Sorry for the delay, Folks.  The Mulder fam went camping for a week and a half- and I did not take the chickens or the computer with me.  I did manage to take some pictures before we left (top: 5 weeks old), and then some today (bottom: 7 weeks old).  The 6th week is gone forever… with their baby feathers. I was shocked to find them all looking like full-grown birds upon our return.  No more junior high… these peeps are varsity now.

I’m not sure if you know this, but chickens aren’t the brightest of the animal kingdom.  It’s fine.  They don’t have to do my taxes or anything, but MAN if they could just figure out that sleeping IN the coop is so. much. safer. than perching outside.  Every night after dusk I shoo/herd/man-handle the 10 or so rebels that nestle down just outside the coop window and put them inside for safe-keeping.  Granted, they are getting a bit crowded for the mini-coop, and I need to work on an overflow area so they can be contained but roomy after dark.

They are so much heavier/denser than my egg layers.  It’s wild.  They continue to burn through the feed- at least 50# every 5 days.  It’s all in one barrel now, so I can no longer keep track of bags depleted.  I know I bought 1 bag of starter mash and 14 bags of broiler mash all total.  We’ll see what’s left at the end… if any.  Now that they are old enough to graze and wander, they’ve added grass and hay and bugs and veggie scraps to their diet.

I think they’re pretty happy.  Stinky (as we all are after bedding down with 49 of our closest friends for 2 months), but happy.

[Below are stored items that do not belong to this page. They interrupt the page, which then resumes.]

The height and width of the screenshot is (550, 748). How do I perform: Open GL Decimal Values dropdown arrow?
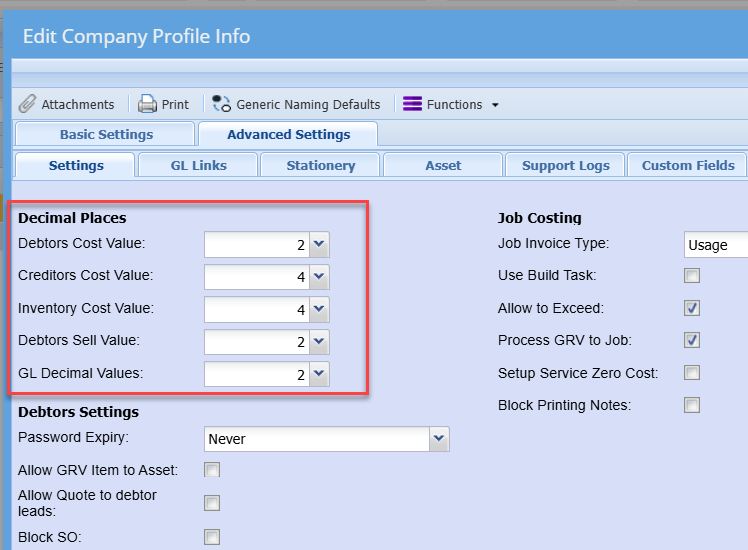(x=318, y=374)
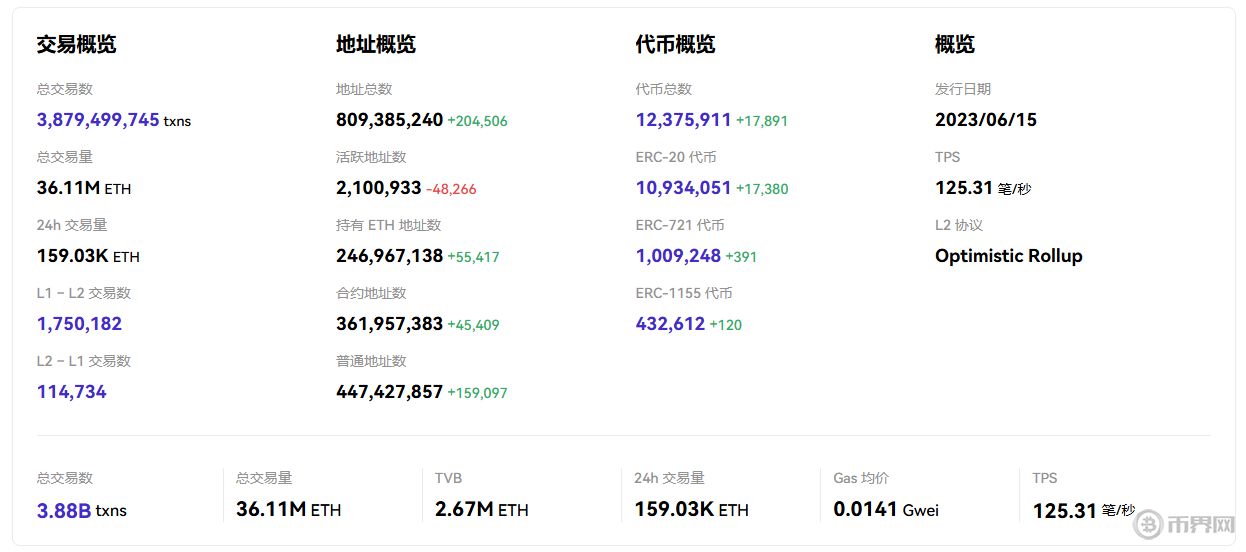
Task: Click the 币界网 watermark logo icon
Action: [1146, 525]
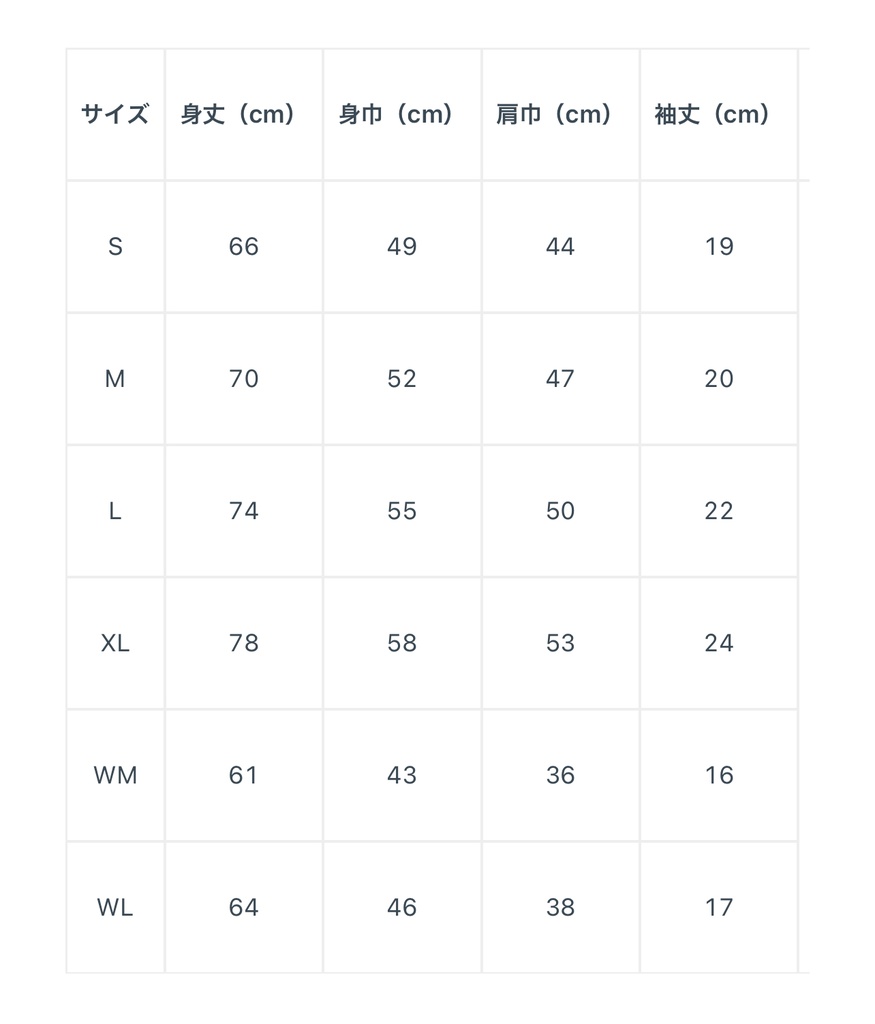This screenshot has width=875, height=1024.
Task: Click the 身丈 value 61 for size WM
Action: 244,775
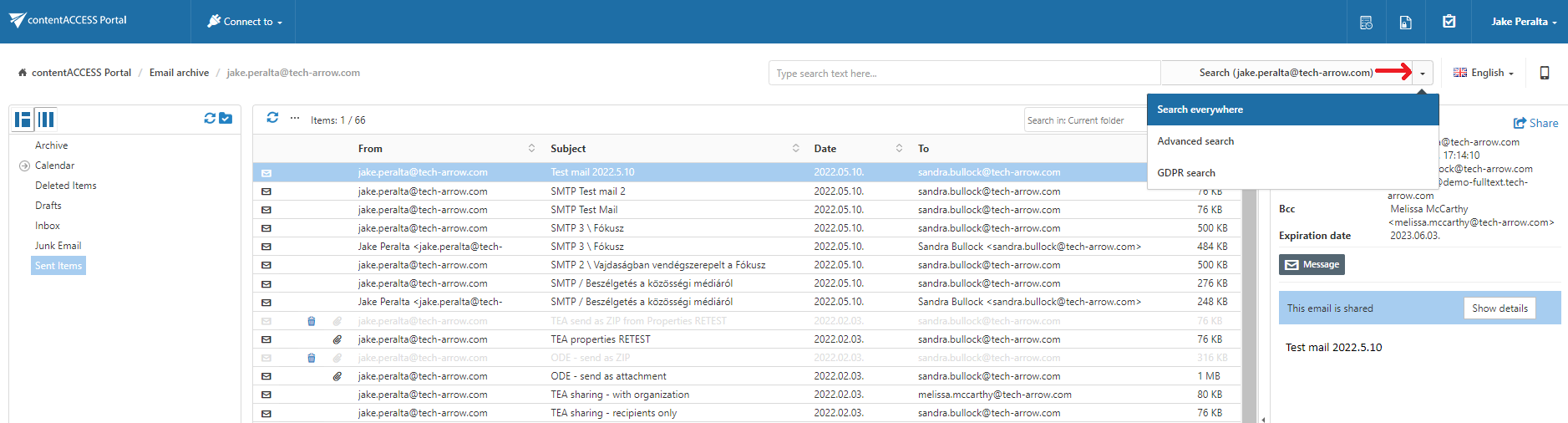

These bottom pictures crack me up.  If they look like they’re ticked at me, it’s because they are.  It’s beautiful afternoon here and they simply don’t want to be bothered with photo shoots.


freedom ranger chicks, 4 weeks old

Annnnnnd, we’ve reached the month mile-marker.  50 chicks, all still happy, all still sassy.  Their sass is actually increasing to compensate for the awkwardness they feel in losing their baby feathers.  There’s a bit of Saved By the Bell action going on in there… lots of posturing, lots of flapping, lots of mischief.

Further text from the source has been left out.